L’existence d’une onde cérébrale de grande amplitude, baptisée "onde de la mort", a été observée, et même localisée. "Nous avons remarqué que l’activité des neurones était relativement homogène au début de l’anoxie cérébrale. Puis, l’onde de la mort surgissait au niveau des neurones pyramidaux localisés dans la couche 5 du néocortex, et se propageait dans deux directions : vers le haut, soit la surface du cerveau, et vers le bas, soit la substance blanche, explique Séverine Mahon chercheuse en neurosciences. Nous avons observé cette même dynamique dans différentes conditions expérimentales, et pensons qu’elle pourrait exister chez l’Homme."
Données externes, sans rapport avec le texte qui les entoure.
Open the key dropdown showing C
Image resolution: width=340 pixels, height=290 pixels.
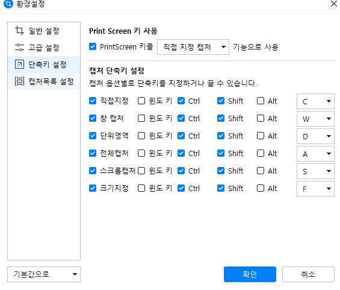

Onde la mort : sa localisation pourrait améliorer la réanimation
Si l’onde de la mort lors de la privation d'oxygène se propage dans le cortex jusqu’à "extinction" de la conscience, elle ne serait pas forcément un signe de décès, selon les chercheurs. Ils ont déterminé qu’en réoxygénant le cerveau des rats après sa survenue, les cellules nerveuses ont la capacité de reconstituer leurs réserves en ATP (carburant des cellules), menant à la repolarisation des neurones et au rétablissement des activités synaptiques. S’il avait déjà été montré qu’il était possible d’inverser les effets de l’anoxie cérébrale en réanimant le patient rapidement, les zones du cerveau les plus susceptibles de souffrir du manque d’oxygène n'étaient pas bien identifiées. La découverte des parties les plus vulnérables pourrait ainsi aider à améliorer la prise en charge en réanimation, selon l'équipe de recherche.
"Cette nouvelle étude fait progresser nos connaissances sur les mécanismes neuronaux qui sous-tendent les changements d’activité dans le cerveau à l’approche de la mort. Il est désormais établi que d’un point de vue physiologique, la mort est un processus qui prend son temps… et qu’il est pour l’heure impossible de la dissocier rigoureusement de la vie. Nous savons aussi qu’un EEG plat ne signifie pas forcément un arrêt définitif des fonctions cérébrales. Désormais, il faudra établir dans quelles conditions exactes ces fonctions peuvent être rétablies, afin de développer des médicaments neuroprotecteurs pour accompagner la réanimation en cas d’arrêt du cœur et des poumons", précise le Pr. Stéphane Charpier (Sorbonne Université), responsable de l’équipe de recherche dans un communiqué.